There are 3 different kinds of messages that can be transmitted in any p2p network. The first is a directed message to a node whereas the other two fit the pub-sub paradigm:
- Point-Point messages are directed from one node to another. The typical mechanism to achieve this is by sending a message to an ID. The node that is closest to the ID will automatically handle the message and service the request.
- Messages can be Published to a topic and all nodes that have subscribed to the same topic will receive the message.
- Messages can be Anycasted to a topic so that at least one node subscribed to the topic will receive the message.
Data storage and retrieval
Data is stored in a Distributed Hash Table
- Everything is a key-value pair.
- Data is replicated to avoid any single point of failure.
Data is usually replicated to a certain number of neighbouring nodes where the number is dependent on the stability of the network. Replication can be done in a myriad of ways depending on the characteristics of the data. We store data by serializing all updates through the node whose ID is closest to the ID of the data entity itself. We call this the “daddy node”. Once the daddy node has updated its local copy of the data, it then notifies its neighbours of the change in state so that the replicas can be updated correspondingly. If the daddy node leaves the ring, one of its neighbours will become the closest node to the ID of the data and becomes the new daddy.
Handling concurrent updates of data isn’t easy in a DHT. Hence, a number of p2p frameworks will avoid the problem altogether by only storing immutable data.
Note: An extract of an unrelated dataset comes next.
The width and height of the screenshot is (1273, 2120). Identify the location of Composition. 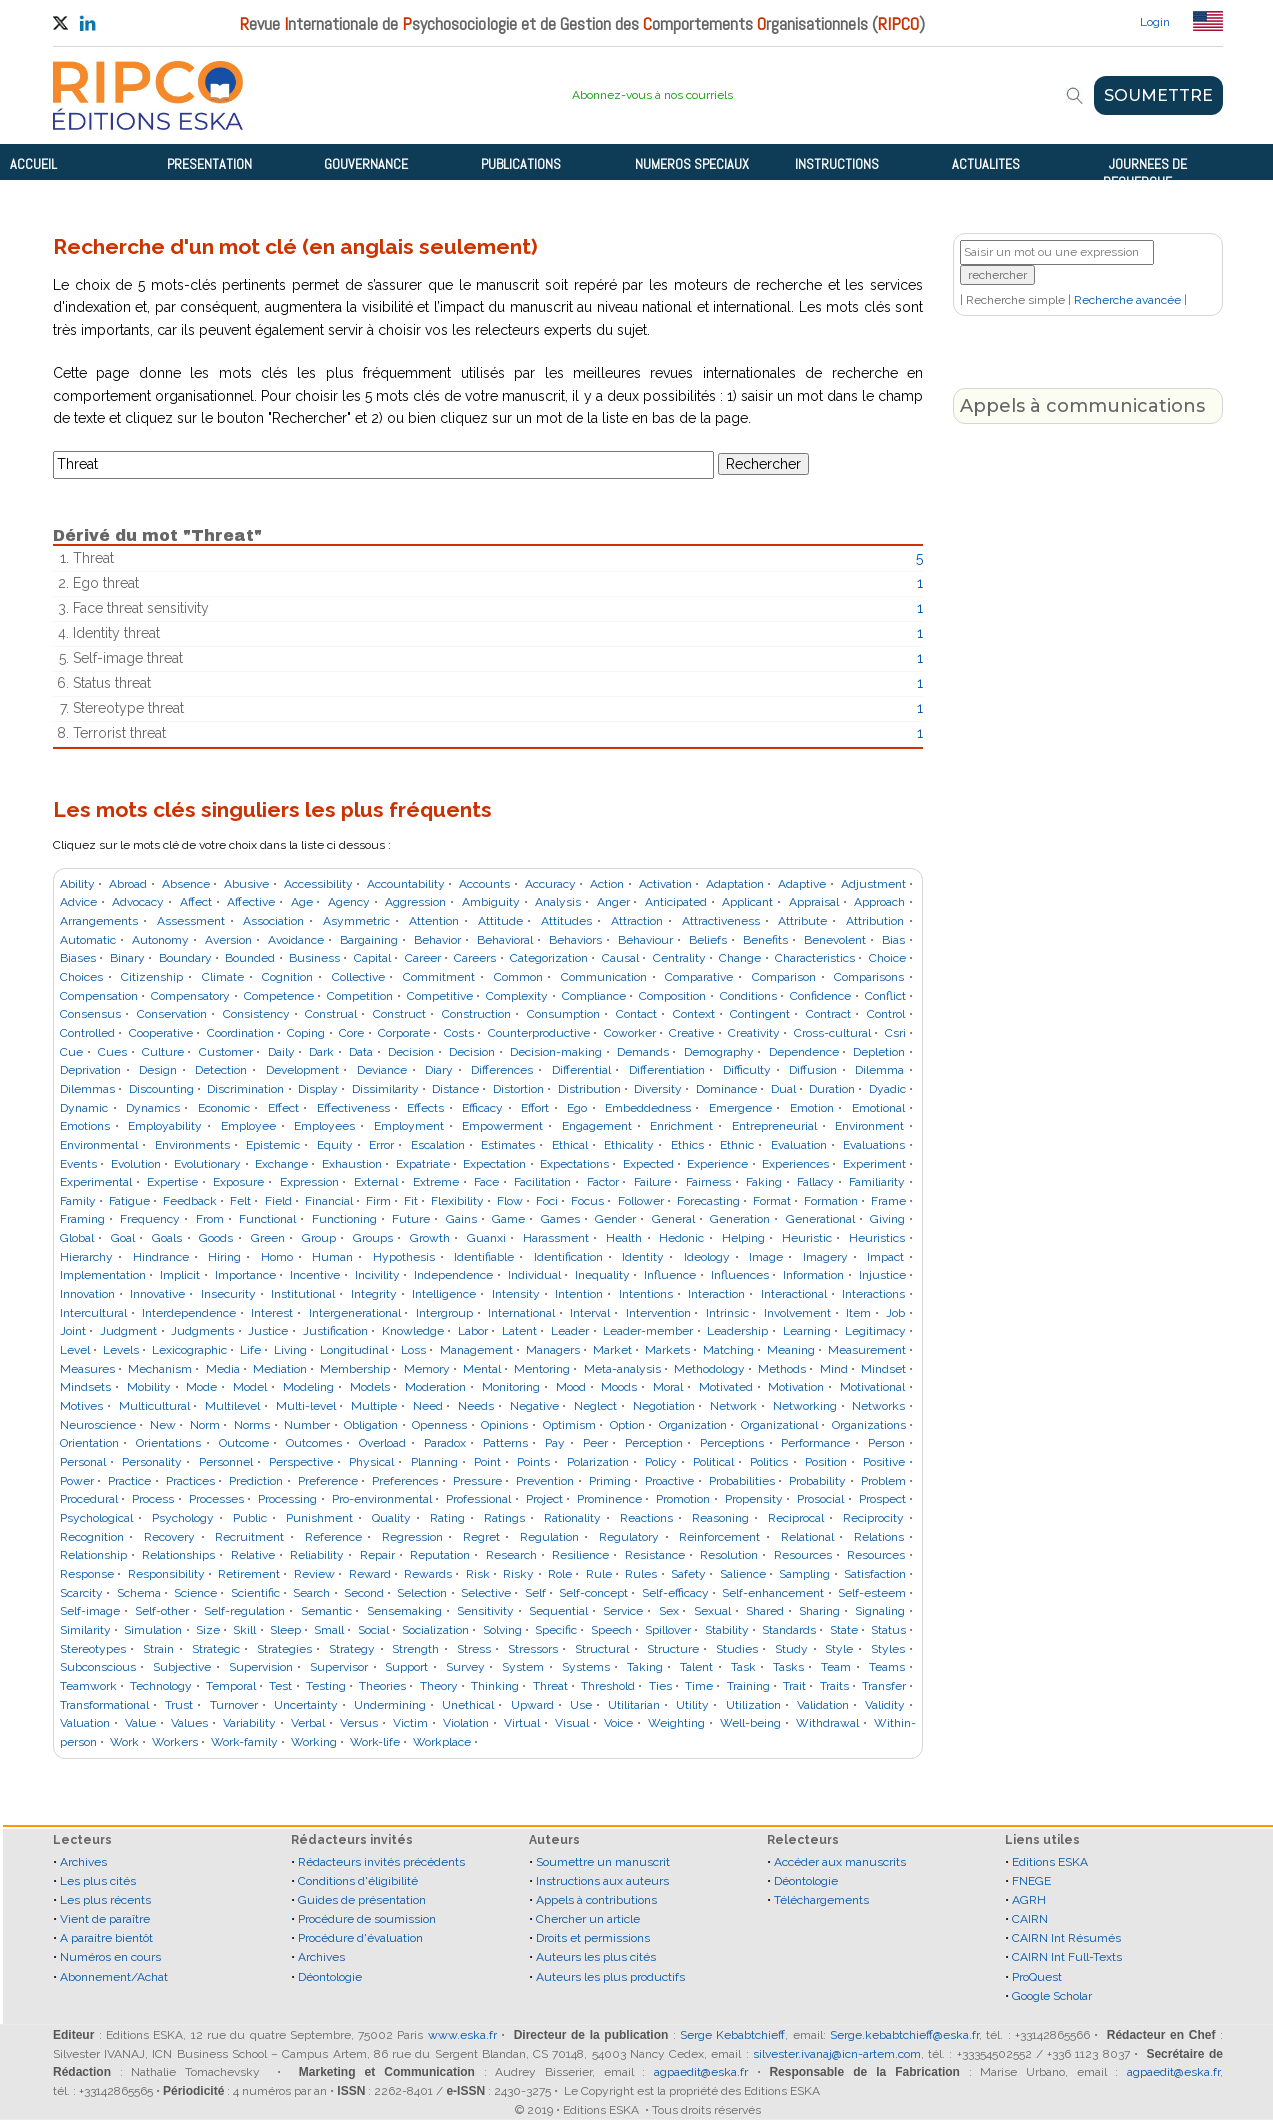
(672, 996).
We use optimistic concurrency to work around this issue. When you want to update a data entity, you retrieve the latest version, make your changes to it locally and then try and write it back to the DHT. If some other node sneaks in an update during this process, you get notified by the daddy node that the entity has been modified since you last read it and you attempt the same process all over again. If you still fail after a high number of retries, the update fails with an error and is probably symptomatic of a bug in code or connectivity issues within the ring.
The DHT and the p2p network offer no notions of a transaction. There is no guarantee that a service won’t fail in the middle of a series of operations. In this case, you are reliant on retry mechanisms (with idempotence required for already executed operations) or recovery mechanisms that can undo the already completed work.